/ factorpad.com / tech / solr / tutorial / solr-index.html
An ad-free and cookie-free website.
Beginner
Up to this point in our Solr Tutorial series we built a test environment to evaluate the capabilities of Apache Solr indexing for website search and enterprise search needs. We are in standalone mode, meaning using one computer in a test environment to learn the concepts before building a search application in a SolrCloud production environment.
In my case, Solr is installed on a Debian 8 Jessie Linux server and my connection is through SSH. Most beginners start with a Linux, macOS or Windows client machine. And while some commands may differ for Windows clients, the concepts and directory locations covered here are the same regardless of operating system.
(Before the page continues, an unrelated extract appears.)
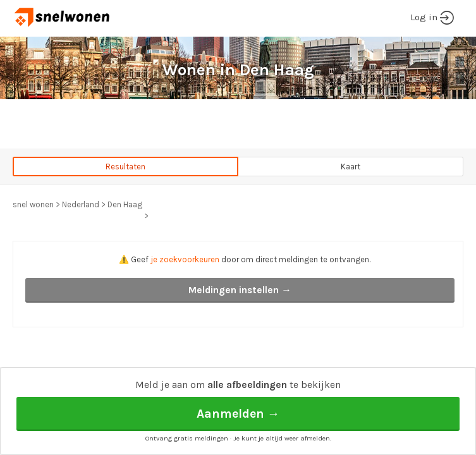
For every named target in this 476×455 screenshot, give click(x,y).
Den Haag (125, 204)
Videos can also be accessed from our Apache Solr Search Playlist on YouTube (opens in a new browser window.
Solr Index - Learn about Inverted Indexes and Apache Solr (16:20)
After an installation and orientation in previous tutorials, now we will focus on the inner workings of Solr with the films dataset provided by Apache. First we need to define an inverted index and see why it is preferred over a database for search.
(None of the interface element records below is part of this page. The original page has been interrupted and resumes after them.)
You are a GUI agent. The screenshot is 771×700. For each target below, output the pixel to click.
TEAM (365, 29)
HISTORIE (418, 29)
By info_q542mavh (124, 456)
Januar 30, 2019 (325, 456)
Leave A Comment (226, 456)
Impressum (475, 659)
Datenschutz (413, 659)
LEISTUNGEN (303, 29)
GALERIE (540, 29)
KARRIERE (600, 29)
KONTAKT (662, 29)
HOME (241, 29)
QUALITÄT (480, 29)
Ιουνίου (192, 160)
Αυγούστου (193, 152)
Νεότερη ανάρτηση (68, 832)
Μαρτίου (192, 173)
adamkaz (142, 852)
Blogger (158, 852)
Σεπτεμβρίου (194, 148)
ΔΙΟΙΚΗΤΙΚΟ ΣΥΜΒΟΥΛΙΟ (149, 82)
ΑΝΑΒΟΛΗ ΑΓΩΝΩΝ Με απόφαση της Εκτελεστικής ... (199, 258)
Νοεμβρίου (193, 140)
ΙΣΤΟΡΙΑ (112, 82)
How do you define an inverted index? You could start out with the Wikipedia definition but if you are new to this, you will likely get confused half way through the first sentence, as I did. So let's keep it simple.
An inverted index is like the index in the back of a book. The index points to each page on which a topic is covered, right? This offers a user the ability to quickly zoom to the desired page or pages.
This is faster than searching a database for the same reason an index in the back of a book is faster, less processing time. Using an inverted index, the processor only has to go down one column and pull out the references. A database would search all fields in each row which like a human searching a book page-by-page is not a very efficient plan.
Now with a basic understanding of inverted indexes, in Step 2 we explore how to build one with a one-file dataset on a core in standalone mode, as this offers the easiest scenario for beginners.
With Solr version 7, Apache provides example data on films that goes with Exercise 2 of their Solr Tutorial. Personally, I find their Exercise 2 difficult for beginners because they cover more intermediate topics in SolrCloud mode like multiple shards, replicas and facets.
Our tutorial is designed so beginners can evaluate whether Solr offers a doable solution for website search and enterprise search needs. That said, we all have the Apache dataset and it offers a good playground to learn Solr features, so let's stick with it.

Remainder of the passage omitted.